What Insurance Covers (and Doesn’t)
Most health insurance plans classify LASIK as an elective procedure and won’t cover it. Some vision plans through VSP or EyeMed offer discounts, but these rarely cover the full cost. The real savings opportunity for most people comes through tax-advantaged accounts.
Both FSA (Flexible Spending Account) and HSA (Health Savings Account) funds can be used for LASIK. For 2026, individuals can contribute up to $3,400 to an FSA and up to $4,400 to an HSA ($8,750 for families). Since these contributions come from pre-tax income, you’re effectively getting a discount equal to your tax rate. If you’re in the 24% tax bracket and pay $5,000 total for LASIK using HSA dollars, you save $1,200 in taxes.
Planning ahead helps. FSA funds generally expire at the end of the plan year, though some plans allow a carryover of up to $680 or offer a grace period of up to 2.5 months. HSA funds, by contrast, roll over indefinitely, so you can build up savings over multiple years before scheduling surgery.
Financing and Monthly Payments
Nearly every LASIK clinic offers some form of financing, and many patients take advantage of it. CareCredit, one of the most common healthcare credit cards, offers 12 months of special financing on purchases of $200 or more. Some clinics also have in-house financing programs with flexible terms.

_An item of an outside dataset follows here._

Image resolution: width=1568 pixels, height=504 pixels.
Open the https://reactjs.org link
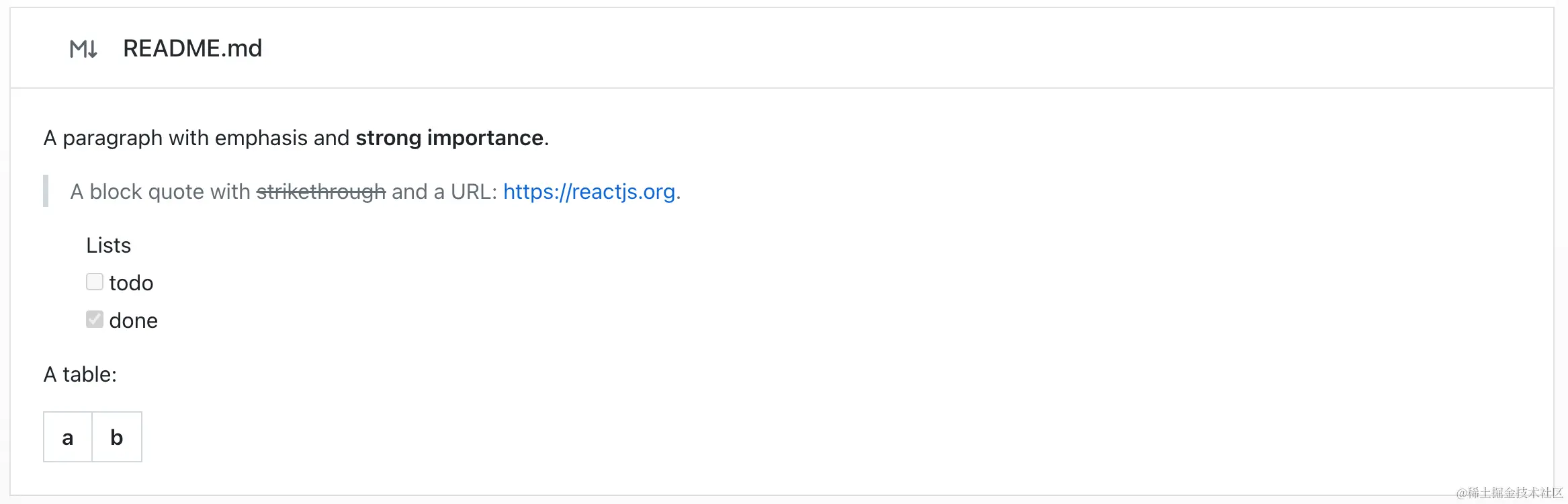click(589, 192)
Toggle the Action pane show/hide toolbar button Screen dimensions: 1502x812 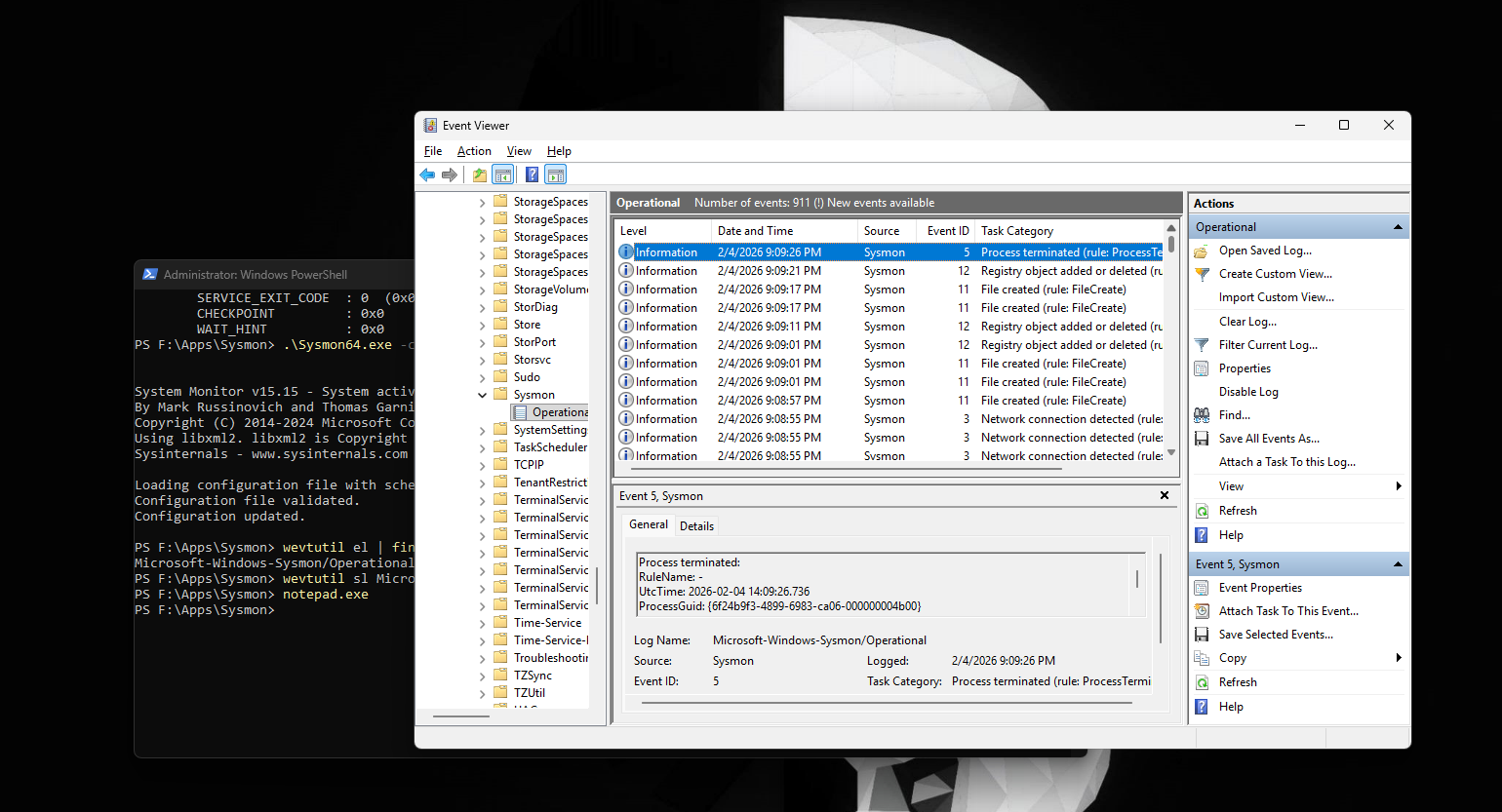tap(555, 174)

Monthly payments typically start around $158, though the exact amount depends on your total cost, the length of your repayment period, and the interest terms. Zero-interest promotional periods are common for 12 to 24 months, but if you don’t pay off the balance before the promotional window closes, deferred interest can kick in at a high rate. Read the terms carefully and aim to pay it off within the interest-free window.

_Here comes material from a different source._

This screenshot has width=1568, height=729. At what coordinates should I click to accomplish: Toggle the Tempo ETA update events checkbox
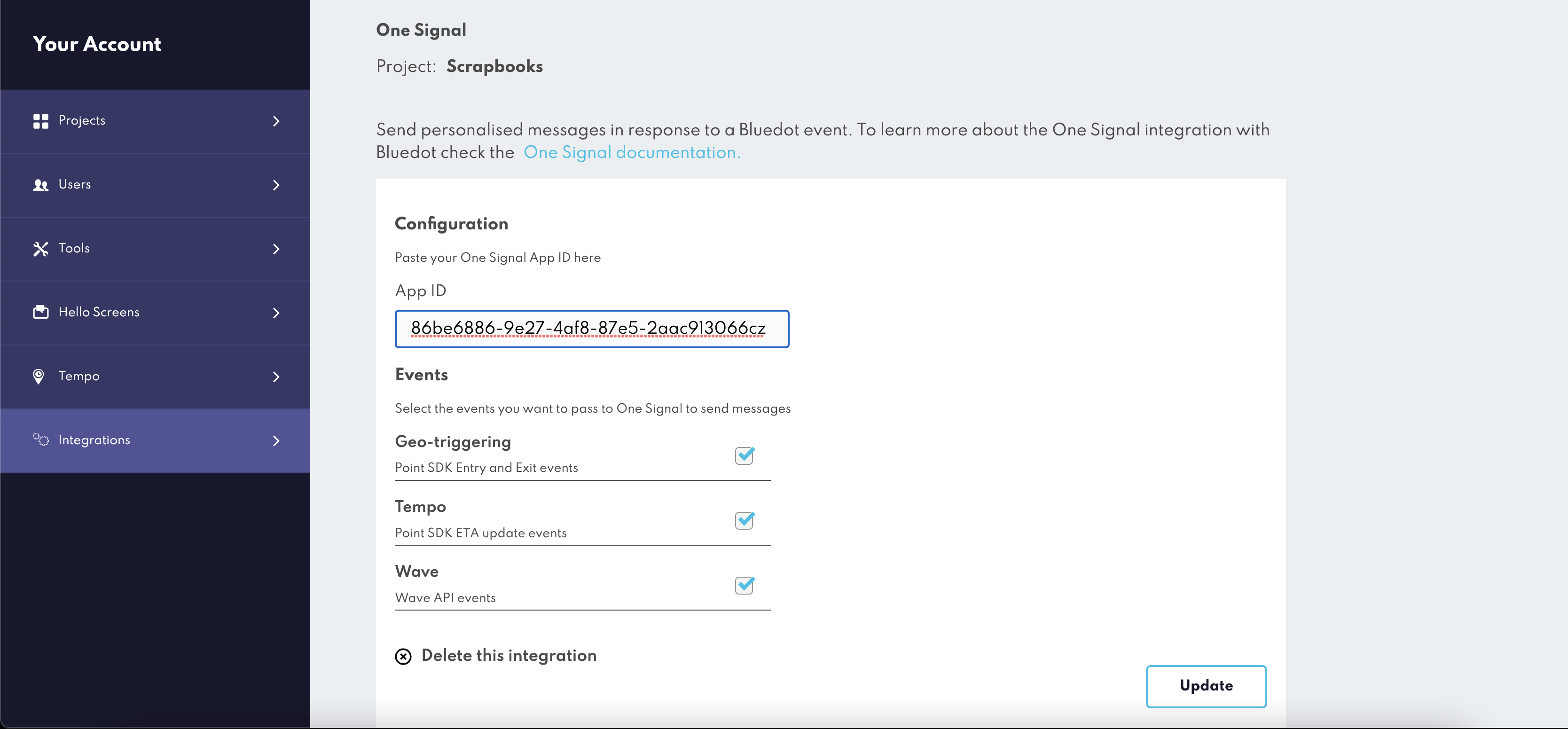(x=745, y=520)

LASIK vs. the Ongoing Cost of Glasses and Contacts
The upfront price of LASIK looks steep until you add up what you’re already spending on vision correction. A year of daily disposable contacts runs $500 to $700 for many people, and that’s before you factor in solution, cases, and the backup pair of glasses you need anyway. Glasses with updated lenses every year or two can easily cost $200 to $400 per pair, more with progressive lenses or designer frames.
For many people, LASIK pays for itself within a few years and continues saving money over a lifetime, according to University of Utah Health. If you spend $600 a year on contacts and supplies and your LASIK costs $5,000 total, you break even in just over eight years. Every year after that is pure savings. For someone in their late 20s or early 30s, that could mean decades of not buying contacts, solution, or prescription sunglasses.

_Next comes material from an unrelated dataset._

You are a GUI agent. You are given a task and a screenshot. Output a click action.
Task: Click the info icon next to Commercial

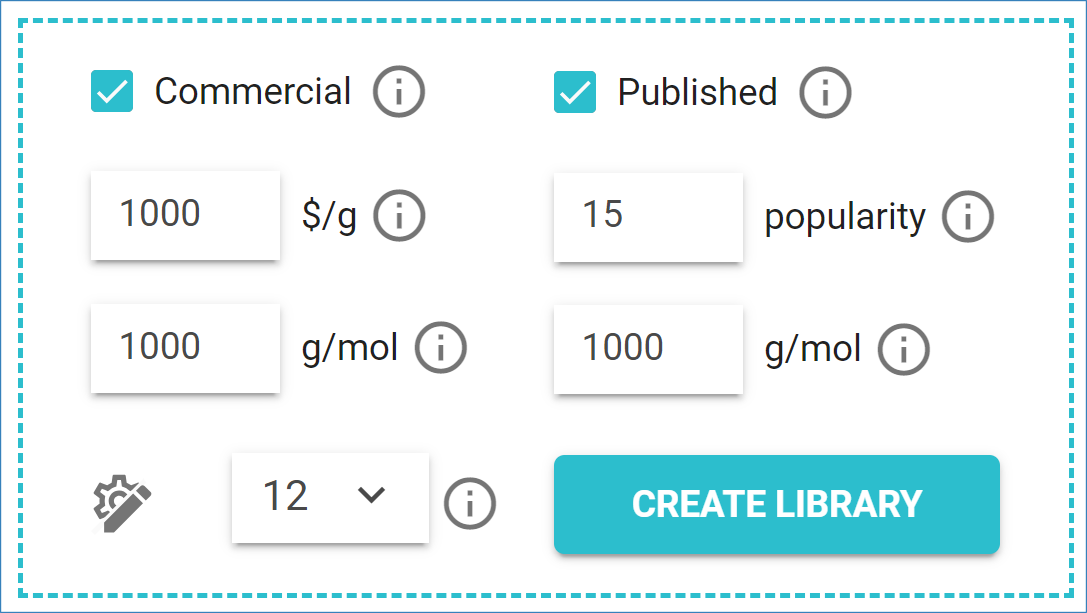(x=399, y=92)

The calculation shifts if you’re over 40, since presbyopia (the gradual loss of close-up focus) will eventually require reading glasses regardless of whether you’ve had LASIK. Younger patients get the most financial return simply because they have more years ahead without needing corrective lenses for distance.
What’s Typically Included in the Price
Most reputable LASIK clinics bundle the initial consultation, the surgery itself, and a set number of post-operative visits into one price. Some also include enhancement procedures (a second touch-up surgery if your vision regresses) for free within a certain window, often one to two years. Ask specifically what’s included before comparing quotes between clinics, because a lower sticker price that excludes follow-up care or enhancements isn’t actually cheaper.
Prescription eye drops for the recovery period may or may not be included. These are typically needed for a few weeks to a few months after surgery and can cost $50 to $200 out of pocket if you’re buying them separately. It’s a small line item in the context of the full procedure, but worth asking about when you’re evaluating the total cost.